→ **What to produce**
What is needed is a word-for-word copy of the lines below from the one with "The height and" through the one with "the Solow growth", both included, with every picture left out.

→ **The data**
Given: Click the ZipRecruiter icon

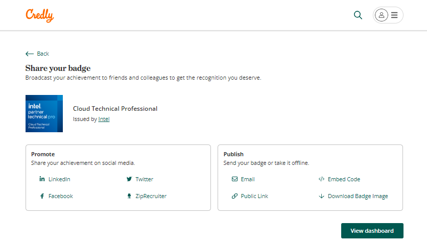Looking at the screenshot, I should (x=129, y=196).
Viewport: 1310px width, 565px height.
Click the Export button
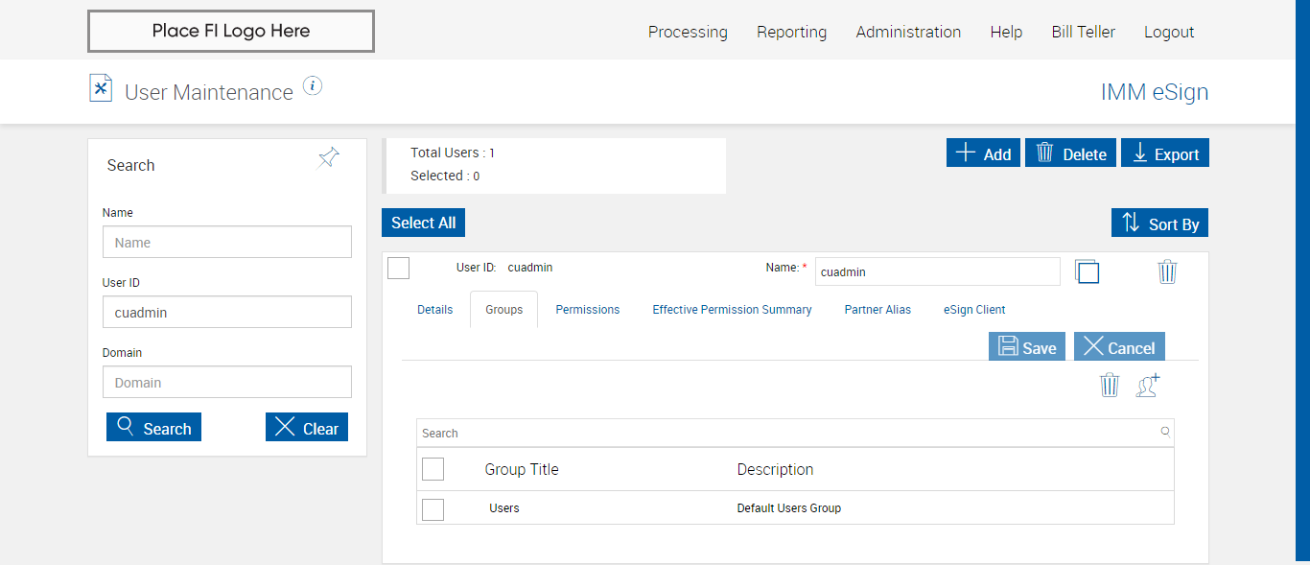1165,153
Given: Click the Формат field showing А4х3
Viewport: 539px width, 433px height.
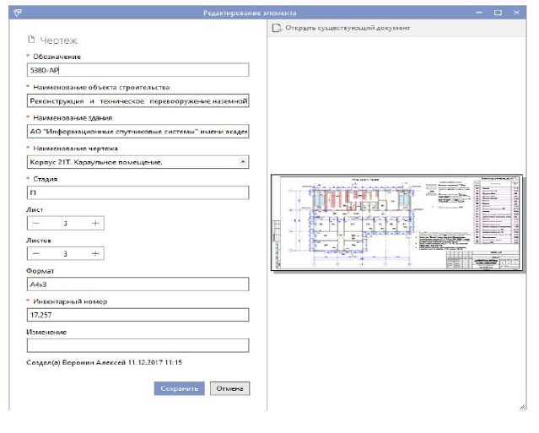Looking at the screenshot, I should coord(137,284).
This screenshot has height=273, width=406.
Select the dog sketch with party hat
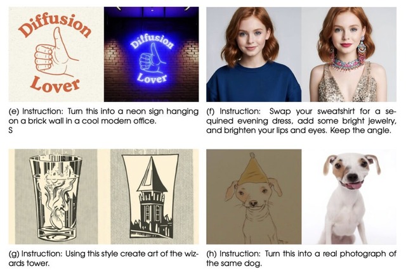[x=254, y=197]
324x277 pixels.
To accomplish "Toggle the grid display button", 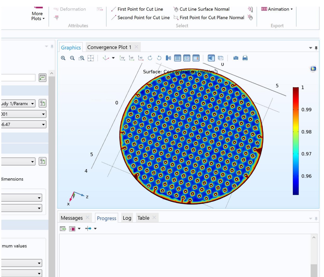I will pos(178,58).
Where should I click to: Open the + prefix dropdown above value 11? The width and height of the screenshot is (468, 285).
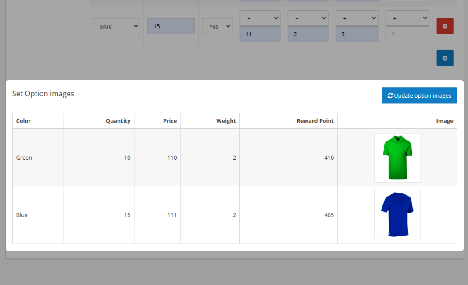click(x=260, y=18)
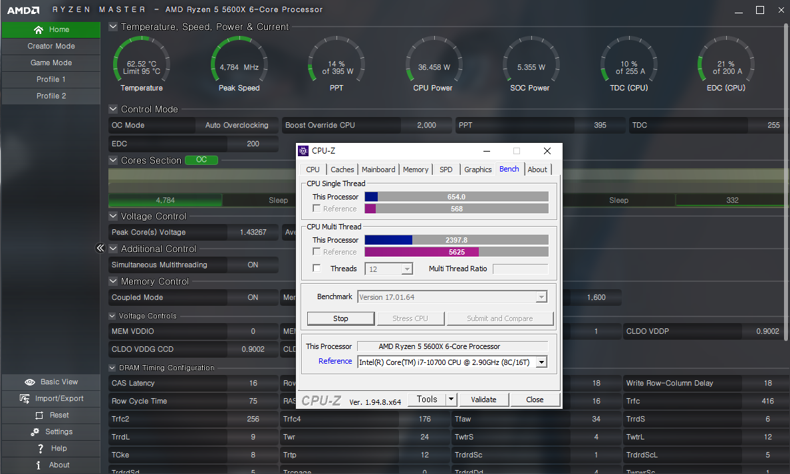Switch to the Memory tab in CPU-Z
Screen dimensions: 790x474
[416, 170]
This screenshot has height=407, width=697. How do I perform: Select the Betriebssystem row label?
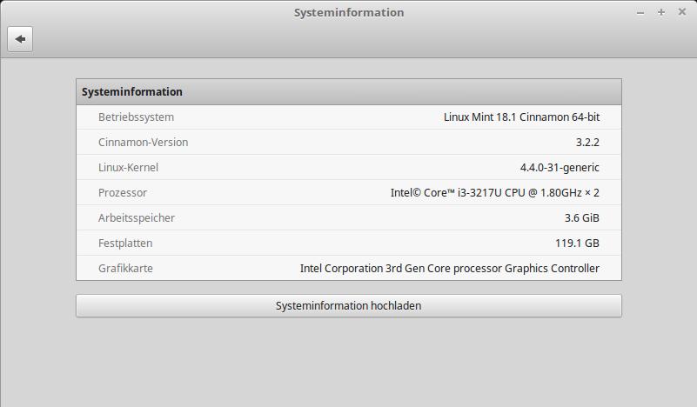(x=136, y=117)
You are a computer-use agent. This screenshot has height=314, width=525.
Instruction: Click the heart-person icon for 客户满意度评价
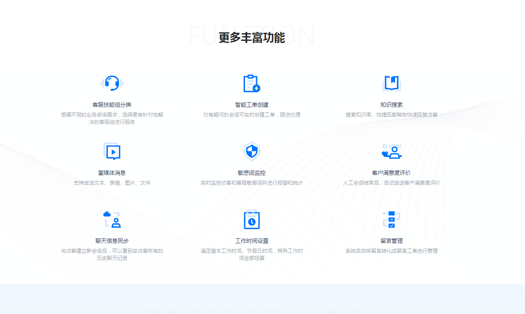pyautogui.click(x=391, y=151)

---

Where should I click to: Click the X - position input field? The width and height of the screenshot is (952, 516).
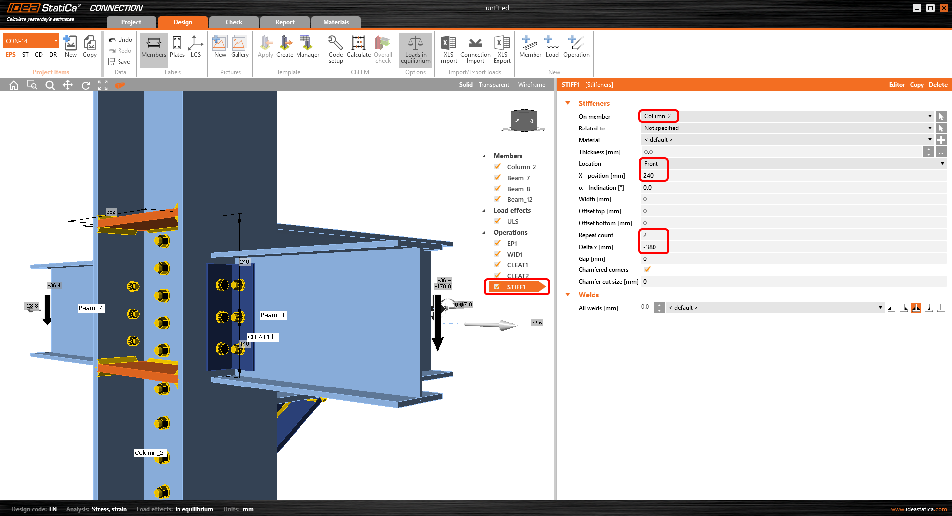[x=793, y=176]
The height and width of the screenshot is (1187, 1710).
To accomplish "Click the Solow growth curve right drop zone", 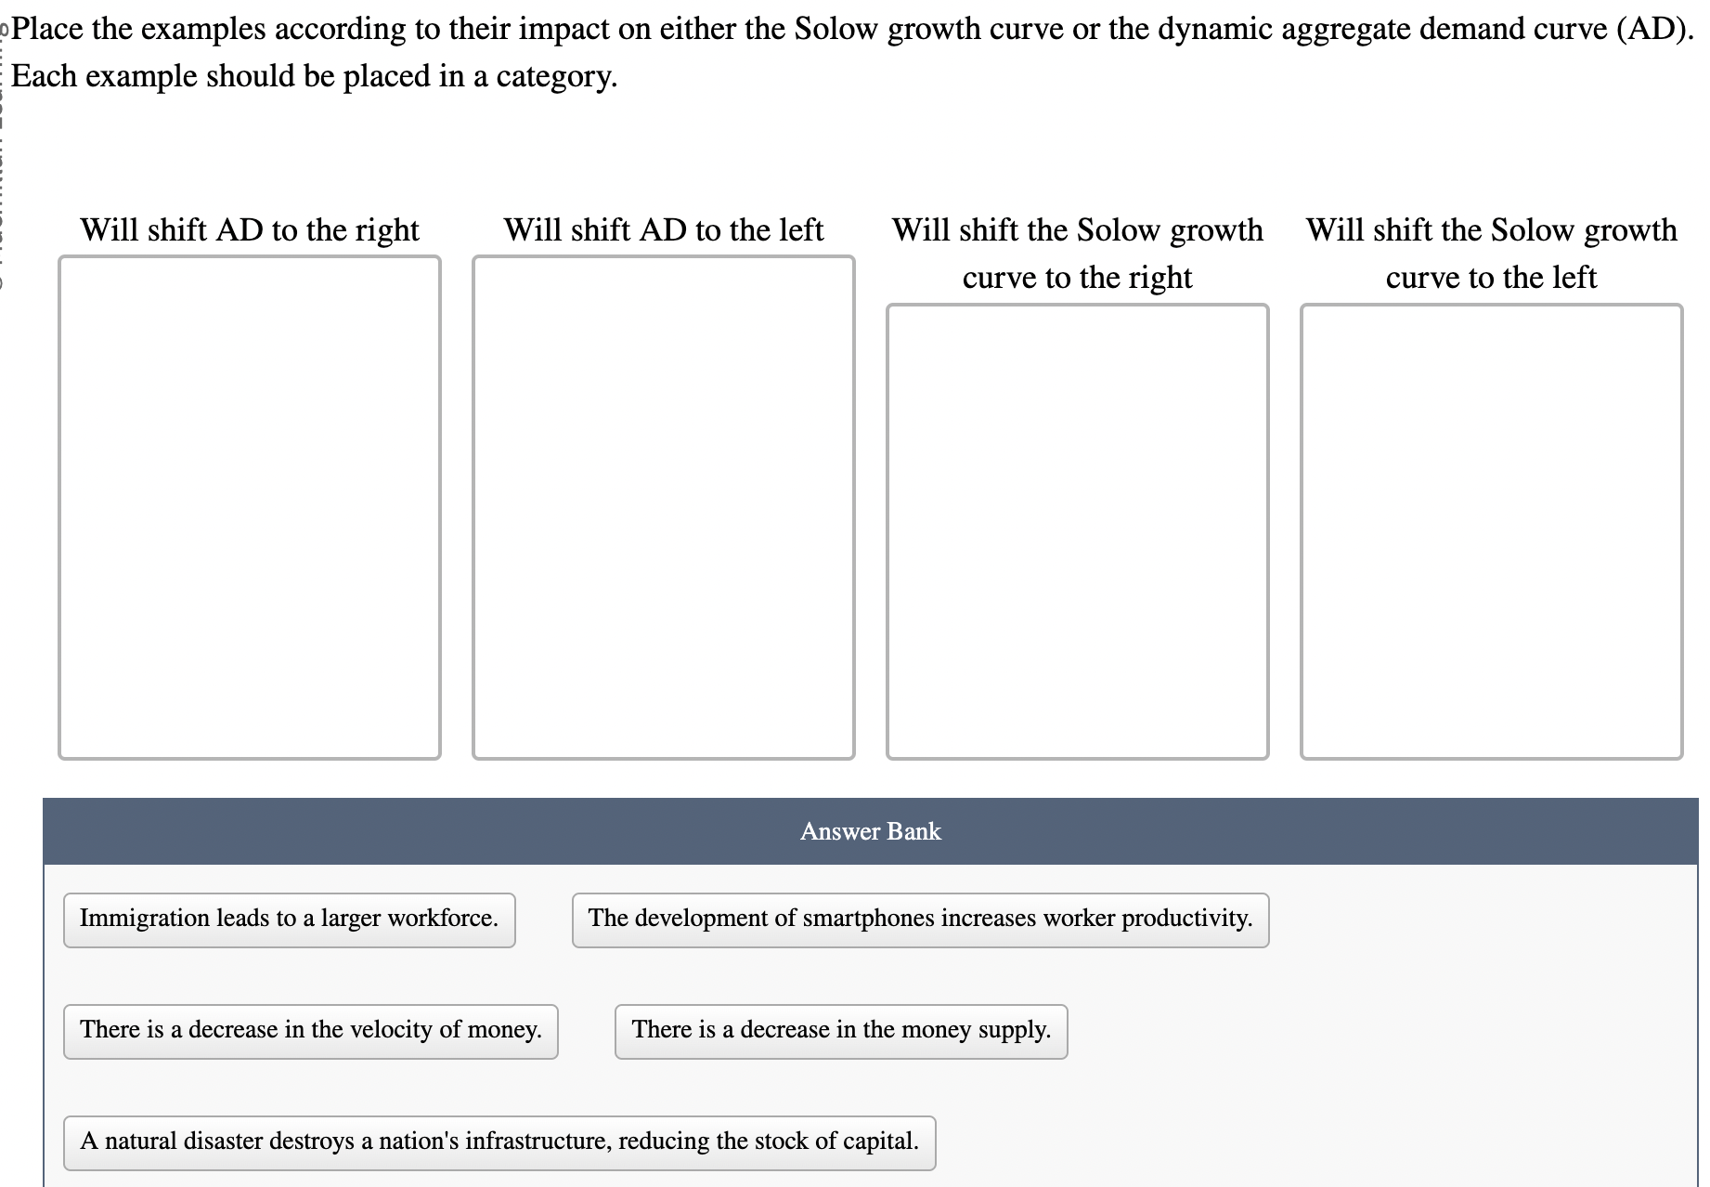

→ **Solution**
The height and width of the screenshot is (1187, 1710).
To accomplish "Click the Solow growth curve right drop zone", 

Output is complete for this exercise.